Palestinian police carrying weapons despite Israel's banSenior Palestinian security officials informed Israel Defense Forces officers recently that they have authorized some of their men to carry guns, despite an Israeli prohibition on this.
The Palestinian officials apparently fear the response of the Al-Aqsa Martyrs Brigades, the Fatah's military wing, more than they fear Israel's reaction to noncompliance with the ban.
About a month ago, Defense Minister Shaul Mofaz agreed to the army's recommendation to enable a limited number of Palestinian policemen to carry revolvers in city centers, as part of an effort to enforce law and order there. However, the plan was suspended following strong objections from right-wing elements in Israel.
The IDF has continued to enforce the ban on bearing arms, and soldiers have been arresting Palestinians with weapons. Two policemen were arrested over the weekend for carrying Kalashnikov rifles, and several other similar incidents have occurred in recent weeks. In these cases, the policemen risked arrest and injury, because even soldiers who are not being shot at by armed Palestinian police are allowed to shoot at them. The policemen said they were willing to take the risk because without arms they would be helpless in dealing with militants.
The Palestinian security forces' desire to arm themselves in the West Bank strengthened during events during the last two months in Gaza, including the abduction of senior security officials at gunpoint by Fatah activists.
A senior military source told Haaretz that the IDF was trying to avoid clashes with Palestinian Authority officials when armed policemen are discovered. For example, the army refrains from reacting to the presence of policemen bearing weapons near the Muqata, PA Chairman Yasser Arafat's headquarters.
A few weeks ago the IDF learned that 17 armed men were seen in a neighborhood in north Ramallah. It transpired that they were the bodyguards of former Gaza security chief Mohammed Dahlan, who had come to meet his one-time political partner, former prime minister Mahmoud Abbas. The IDF did not intervene.
Last week the Al-Aqsa Brigades disrupted studies at the American University near Jenin, protesting the arrest of a senior university official by the PA's intelligence forces. They prevented thousands of students from entering the campus.
The clash was a manifestation of the power struggle that is going on between the Brigades and the PA over control of the university.

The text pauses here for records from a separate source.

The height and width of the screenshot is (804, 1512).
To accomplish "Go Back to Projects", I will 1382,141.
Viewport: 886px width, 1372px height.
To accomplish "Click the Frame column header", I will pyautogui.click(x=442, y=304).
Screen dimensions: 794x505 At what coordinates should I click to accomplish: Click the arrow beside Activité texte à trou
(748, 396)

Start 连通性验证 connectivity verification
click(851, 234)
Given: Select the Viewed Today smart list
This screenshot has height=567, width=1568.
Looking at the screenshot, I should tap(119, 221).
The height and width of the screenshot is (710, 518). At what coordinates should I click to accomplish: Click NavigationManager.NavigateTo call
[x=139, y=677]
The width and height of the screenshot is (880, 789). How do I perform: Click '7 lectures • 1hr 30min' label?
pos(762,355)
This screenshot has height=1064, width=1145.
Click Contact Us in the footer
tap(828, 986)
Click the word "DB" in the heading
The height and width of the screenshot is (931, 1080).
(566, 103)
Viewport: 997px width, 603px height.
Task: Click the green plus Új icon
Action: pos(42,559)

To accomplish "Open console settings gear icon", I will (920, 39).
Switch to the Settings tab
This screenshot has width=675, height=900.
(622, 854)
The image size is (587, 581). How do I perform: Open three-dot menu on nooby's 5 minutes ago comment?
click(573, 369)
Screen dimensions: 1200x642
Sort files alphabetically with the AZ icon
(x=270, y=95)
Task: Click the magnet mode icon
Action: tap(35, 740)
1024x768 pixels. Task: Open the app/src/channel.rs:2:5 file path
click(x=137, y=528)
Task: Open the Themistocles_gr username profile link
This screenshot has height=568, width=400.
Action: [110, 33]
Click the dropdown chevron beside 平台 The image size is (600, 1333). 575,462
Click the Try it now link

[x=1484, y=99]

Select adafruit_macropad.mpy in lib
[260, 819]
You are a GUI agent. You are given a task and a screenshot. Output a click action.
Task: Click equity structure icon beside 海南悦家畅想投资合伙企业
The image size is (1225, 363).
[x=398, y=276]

The university's employees published large ads in the Palestinian media calling on Arafat to step in and solve the dispute.
Meanwhile, the IDF and Shin Bet security services are concentrating their efforts on fighting the terror networks in Hebron, Jenin and Nablus. Despite the recent arrests of more than 100 Hamas activists near Hebron, the organization's activity has not been stopped.
Due to the Hamas network's high level of compartmentalization, Shin Bet interrogators have extracted very little information from the men it has caught. The organization's leaders, among them Imad Kawasmeh, in Hebron, have not been arrested yet. The IDF suspects that the group is preparing another suicide bombing, following the double suicide attack in Be'er Sheva at the end of August.
The IDF intends to post a regular reserve brigade on the southern seam line, in an attempt to block the open areas that enabled the terrorists' passage to Be'er Sheva, in the absence of a fence.
Yesterday the Palestinians organized large demonstrations against the construction of the separation barrier in the Shekef area, west of Hebron. Four Border Police and two demonstrated were slightly injured.
So far the IDF and Shin Bet's efforts in the northern West Bank have shown some success. The head of the Al-Aqsa Brigades in Jenin, Zakaria Zubeidi, announced last week that he intends to send a few suicide bombers to Israel, to avenge the killings of a number of militants.
The IDF deployed three more brigades in the West Bank during the Rosh Hashanah holiday in an attempt to thwart any potential terror attacks. This led to the arrest of a few men suspected of being involved in planning suicide bombings in recent days. However, warnings of terror attacks are still in effect, and it appears that the army will be expanding its activity in Jenin in the near future.